E este é apenas um dos diversos momentos em que os personagens entregam para os espectadores falas ásperas sobre a falta de criatividade ou a exploração de uma ideia original até que ela se esvazie — a participação de Lambert Wilson como Merovíngio é um deleite neste sentido.
Nesta batida, o primeiro ato de Resurrections é brilhante, surpreendente e ousado. E Matrix é isso: provocação, tirar da zona de conforto — essência que as duas sequências anteriores haviam perdido. Porém, para conseguir aproveitar todos as referências e mergulhar na experiência do filme, é necessário tomar a pílula vermelha — brincadeira, apenas assistir aos longas anteriores já basta.
O novo e o antigo
O quarto filme da saga, felizmente, resgata Reeves e Carrie-Anne (em ótima sintonia, mais uma vez), entregando uma história que, mesmo com ficção-científica e um certo cinismo, traz também outra importante assinatura das Wachowski: o amor que conecta.

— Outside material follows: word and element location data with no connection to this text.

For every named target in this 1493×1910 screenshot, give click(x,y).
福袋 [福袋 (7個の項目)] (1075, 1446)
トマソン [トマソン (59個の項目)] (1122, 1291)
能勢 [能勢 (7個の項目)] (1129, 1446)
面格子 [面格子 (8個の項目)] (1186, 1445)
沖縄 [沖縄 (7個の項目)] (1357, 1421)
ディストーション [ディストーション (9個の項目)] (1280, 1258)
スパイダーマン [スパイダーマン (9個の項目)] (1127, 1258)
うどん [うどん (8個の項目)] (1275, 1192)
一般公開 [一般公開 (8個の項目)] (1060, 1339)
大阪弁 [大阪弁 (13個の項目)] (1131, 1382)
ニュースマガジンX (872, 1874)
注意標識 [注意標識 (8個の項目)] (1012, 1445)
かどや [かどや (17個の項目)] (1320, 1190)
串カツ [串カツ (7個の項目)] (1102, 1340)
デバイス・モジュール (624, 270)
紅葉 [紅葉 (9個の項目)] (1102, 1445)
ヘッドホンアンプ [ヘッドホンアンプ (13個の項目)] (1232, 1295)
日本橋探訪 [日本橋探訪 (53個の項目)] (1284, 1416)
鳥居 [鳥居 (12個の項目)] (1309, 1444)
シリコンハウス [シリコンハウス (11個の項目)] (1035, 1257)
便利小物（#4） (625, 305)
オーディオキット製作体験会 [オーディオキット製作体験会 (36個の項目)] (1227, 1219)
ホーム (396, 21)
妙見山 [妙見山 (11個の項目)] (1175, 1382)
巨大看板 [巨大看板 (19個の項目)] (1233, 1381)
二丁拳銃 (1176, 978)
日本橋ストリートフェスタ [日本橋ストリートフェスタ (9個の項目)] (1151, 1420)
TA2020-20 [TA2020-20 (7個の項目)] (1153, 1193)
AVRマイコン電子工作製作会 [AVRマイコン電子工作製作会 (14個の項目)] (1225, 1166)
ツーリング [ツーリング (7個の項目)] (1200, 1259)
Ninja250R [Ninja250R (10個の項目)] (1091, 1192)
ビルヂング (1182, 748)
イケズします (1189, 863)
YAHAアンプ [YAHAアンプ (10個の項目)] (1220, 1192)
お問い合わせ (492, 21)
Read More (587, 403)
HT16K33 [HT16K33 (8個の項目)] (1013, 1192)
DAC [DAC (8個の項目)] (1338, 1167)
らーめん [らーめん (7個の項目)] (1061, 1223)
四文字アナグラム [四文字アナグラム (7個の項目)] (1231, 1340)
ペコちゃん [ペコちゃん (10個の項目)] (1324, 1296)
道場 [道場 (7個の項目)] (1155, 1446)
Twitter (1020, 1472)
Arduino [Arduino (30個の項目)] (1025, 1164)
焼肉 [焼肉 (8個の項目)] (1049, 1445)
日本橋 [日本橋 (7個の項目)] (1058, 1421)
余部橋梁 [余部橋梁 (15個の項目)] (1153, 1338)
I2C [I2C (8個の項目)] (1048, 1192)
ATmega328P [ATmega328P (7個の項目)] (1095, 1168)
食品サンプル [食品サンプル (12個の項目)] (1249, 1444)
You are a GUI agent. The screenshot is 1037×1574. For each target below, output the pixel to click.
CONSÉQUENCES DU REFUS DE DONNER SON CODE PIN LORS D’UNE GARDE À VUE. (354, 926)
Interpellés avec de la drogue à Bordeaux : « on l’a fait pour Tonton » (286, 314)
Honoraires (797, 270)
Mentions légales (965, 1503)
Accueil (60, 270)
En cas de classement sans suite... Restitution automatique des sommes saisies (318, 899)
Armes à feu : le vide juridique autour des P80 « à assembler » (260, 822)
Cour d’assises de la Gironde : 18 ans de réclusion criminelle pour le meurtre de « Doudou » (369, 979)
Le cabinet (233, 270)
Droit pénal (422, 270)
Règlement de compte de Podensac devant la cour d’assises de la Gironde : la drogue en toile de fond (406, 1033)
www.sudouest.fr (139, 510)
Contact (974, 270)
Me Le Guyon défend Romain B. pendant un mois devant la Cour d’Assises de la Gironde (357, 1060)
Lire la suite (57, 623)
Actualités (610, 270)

E, por isso, a saga de Neo e Trinity para se reencontrarem torna esta viagem ainda mais interessante, pois o propósito dela é o mais nobre possível, conseguindo usar bem os clichês.
Porém, a urgência acaba se perdendo neste processo. Nenhuma ameaça é realmente convincente e, para disfarçar isso, o longa insere ótimos momentos de ação — apesar de serem poucos —, com lutas elaboradas e bem coreografadas, uma horda de zumbis (sim, é bem por aí), sequências com efeitos especiais ambiciosos e a exploração do bullet time — querendo, com autoconsciência, tirar algo novo de uma inovação de décadas atrás. E funciona, apesar de ocasionar em um segundo ato fraco.
Também ajudam a dar liga nesta empreitada os novos integrantes: Jonathan Groff, como Smith, e Neil Patrick Harris, como Analista, colaboram para o entendimento da história, ao mesmo tempo em que entregam excelentes desempenhos. Yahya Abdul-Mateen II convence como Morpheus e consegue trazer uma personalidade interessante para o já veterano personagem — e a substituição do ator também é satisfatoriamente explicável. Mas é Jessica Henwick como Bugs quem rouba a cena — ela é ótima e merece mais espaço no futuro da franquia.
Sem medo de entregar algo brilhantemente provocativo, mas menos filosófico, Matrix Resurrections é um papo reto com os fãs da saga, mas não deve ser unanimidade. E nem pretende. Ao apresentar esta história, Lana Wachowski mostra, mais uma vez, que a mente criativa dela, tal qual a de Neo, precisa ser livre para chacoalhar a realidade. O problema é conseguir superar a expectativa: talvez, o Escolhido tenha dificuldades para voar novamente, mas não quer dizer que ele não possa salvar a humanidade. Basta acreditar.